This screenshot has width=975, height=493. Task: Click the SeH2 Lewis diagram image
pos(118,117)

○ ○ ○ ○ ○ ○ ○

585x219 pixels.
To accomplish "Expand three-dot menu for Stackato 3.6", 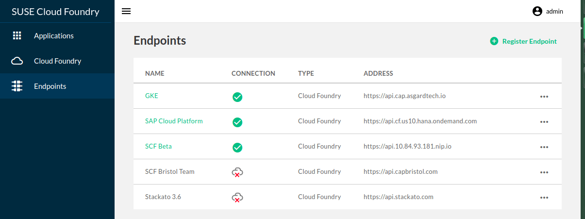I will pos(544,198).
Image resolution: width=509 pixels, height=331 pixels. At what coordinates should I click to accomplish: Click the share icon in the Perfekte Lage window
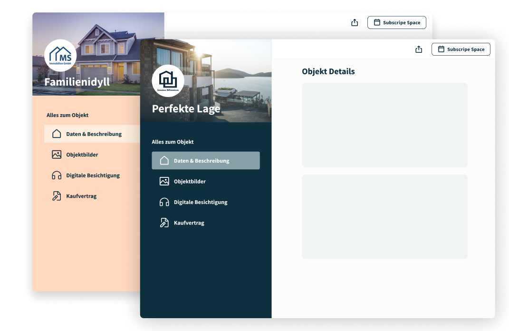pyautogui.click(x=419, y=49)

○ ○ ○ ○ ○ ○ ○

Task prompt:
Render the items starting at the line that contains "Image resolution: width=509" and ending at the line that contains "pyautogui.click(x=419, y=49)" as a numbered list, leaving out blank lines and the pictures.

Response:
1. Image resolution: width=509 pixels, height=331 pixels. At what coordinates should I click to accomplish: Click the share icon in the Perfekte Lage window
2. pyautogui.click(x=419, y=49)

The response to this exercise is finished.